At a high-level SCONE provides a C standard library interface to container processes. System calls are executed outside of the enclave, but they are shielded by transparently encrypting/decrypting application data: files stored outside of the enclave are therefore encrypted, and network communication is protected by transport layer security (TLS). With SCONE you can make your application compatible with Intel® SGX without modifying the source code. You need just to prepare your application's docker image based on one of the curated lists of images provided by SCONE.

Terminology

MrEnclave: (In short; It is the id of an enclave)

The MrEnclave is a hash value that identifies every enclave. It is obtained from the content of memory pages and access rights. After you build your SCONE app, you will get its fingerprint, the MrEnclave is the last part of that fingerprint.

FSPF (File System Protection File)

In addition to identifying the code, SCONE, also, takes a snapshot of the file system state. This guarantees that we cannot alter the enclave by modifying its files' state. To do this, scone uses two parameters the FSPF_KEY and FSPF_TAG.

Application's fingerprint

It is the concatenation of the MrEncalve, the FSPF_KEY and the FSPF_TAG separated by a "|". You should use this when deploying your application on the Blockchain. The SMS uses this as a reference to evaluate the state of client enclaves and whether they should get secrets or not.

Secret Management Service (SMS)

With the integration of SCONE in iExec, you do not need to worry about remote attestation. We do that for you, we guarantee that the code is running inside an enclave. But that is not all, we also verify that the enclave asking for secrets is authorized to do so. Hence, we implemented a component to handle the permission management for those secrets. You guessed it, it is the SMS! The SMS queries the blockchain and determines, for each task, the required secrets and provisions them on the fly.
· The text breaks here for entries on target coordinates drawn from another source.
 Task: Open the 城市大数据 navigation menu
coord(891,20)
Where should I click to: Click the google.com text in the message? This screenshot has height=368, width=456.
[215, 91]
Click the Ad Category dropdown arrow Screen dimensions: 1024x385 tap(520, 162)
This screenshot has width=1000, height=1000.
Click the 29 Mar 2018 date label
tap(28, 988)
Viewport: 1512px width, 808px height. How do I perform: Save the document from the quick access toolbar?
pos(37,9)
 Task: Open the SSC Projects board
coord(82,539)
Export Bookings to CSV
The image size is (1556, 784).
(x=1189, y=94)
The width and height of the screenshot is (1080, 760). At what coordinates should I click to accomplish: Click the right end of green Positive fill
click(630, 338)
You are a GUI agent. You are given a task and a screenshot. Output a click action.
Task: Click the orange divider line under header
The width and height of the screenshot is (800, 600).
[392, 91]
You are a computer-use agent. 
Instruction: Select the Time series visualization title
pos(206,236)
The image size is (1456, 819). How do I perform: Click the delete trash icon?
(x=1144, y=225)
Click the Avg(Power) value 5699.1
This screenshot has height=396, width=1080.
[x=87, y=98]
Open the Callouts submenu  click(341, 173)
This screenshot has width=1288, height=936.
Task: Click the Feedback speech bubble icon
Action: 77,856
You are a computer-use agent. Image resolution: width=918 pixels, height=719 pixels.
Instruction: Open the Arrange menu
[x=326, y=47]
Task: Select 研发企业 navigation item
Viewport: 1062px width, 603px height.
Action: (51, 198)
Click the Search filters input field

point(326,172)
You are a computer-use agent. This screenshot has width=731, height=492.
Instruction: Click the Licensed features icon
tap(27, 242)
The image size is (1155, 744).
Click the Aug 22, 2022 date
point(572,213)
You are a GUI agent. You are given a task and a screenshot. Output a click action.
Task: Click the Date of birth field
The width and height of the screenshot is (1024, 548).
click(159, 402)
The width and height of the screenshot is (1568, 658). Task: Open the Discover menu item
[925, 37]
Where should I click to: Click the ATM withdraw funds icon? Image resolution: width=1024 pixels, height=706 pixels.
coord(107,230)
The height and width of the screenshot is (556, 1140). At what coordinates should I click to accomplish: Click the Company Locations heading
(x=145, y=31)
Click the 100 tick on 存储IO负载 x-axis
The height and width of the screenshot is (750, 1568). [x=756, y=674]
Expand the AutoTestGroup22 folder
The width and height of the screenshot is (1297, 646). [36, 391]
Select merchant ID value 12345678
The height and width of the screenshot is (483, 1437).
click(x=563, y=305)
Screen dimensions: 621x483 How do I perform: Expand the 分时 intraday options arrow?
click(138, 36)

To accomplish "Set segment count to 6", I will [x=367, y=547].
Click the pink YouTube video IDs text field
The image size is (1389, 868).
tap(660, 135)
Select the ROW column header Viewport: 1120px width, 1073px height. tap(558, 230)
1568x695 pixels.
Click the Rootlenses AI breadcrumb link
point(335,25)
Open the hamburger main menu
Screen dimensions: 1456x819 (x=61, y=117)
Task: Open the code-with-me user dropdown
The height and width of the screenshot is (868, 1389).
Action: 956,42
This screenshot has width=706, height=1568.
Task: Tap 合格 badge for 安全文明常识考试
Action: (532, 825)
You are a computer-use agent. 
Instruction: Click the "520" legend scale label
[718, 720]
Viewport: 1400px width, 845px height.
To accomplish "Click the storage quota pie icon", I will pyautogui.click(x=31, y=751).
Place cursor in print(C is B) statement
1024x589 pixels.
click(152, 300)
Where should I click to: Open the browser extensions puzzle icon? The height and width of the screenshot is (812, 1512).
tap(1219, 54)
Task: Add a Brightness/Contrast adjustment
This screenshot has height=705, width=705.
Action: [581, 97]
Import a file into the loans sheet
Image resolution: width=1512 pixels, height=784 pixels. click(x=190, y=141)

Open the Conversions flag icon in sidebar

Unquestionably, the SMS is a critical component. That's why it runs inside an enclave.

How does it work?

We explain the process of how to make your trusted application using iExec in details in the next chapter. Here is a quick general overview:

Trusted application: First things first, choose a base docker image for your use case. We provide a template Dockerfile so you would, just, add your specific requirements and dependencies, then build your image. Push your docker image somewhere accessible and deploy your application on the blockchain with the correct image URI and fingerprint.

Confidential dataset: To make your dataset available on iExec, you should first encrypt it using the SDK, before making the encrypted file publicly available. Deploy your dataset on the blockchain, then, push the encryption key into the SMS where it is securely saved (protected by an enclave, which means even we, the root-privilege user, cannot access it). Only applications you have authorized can get this key.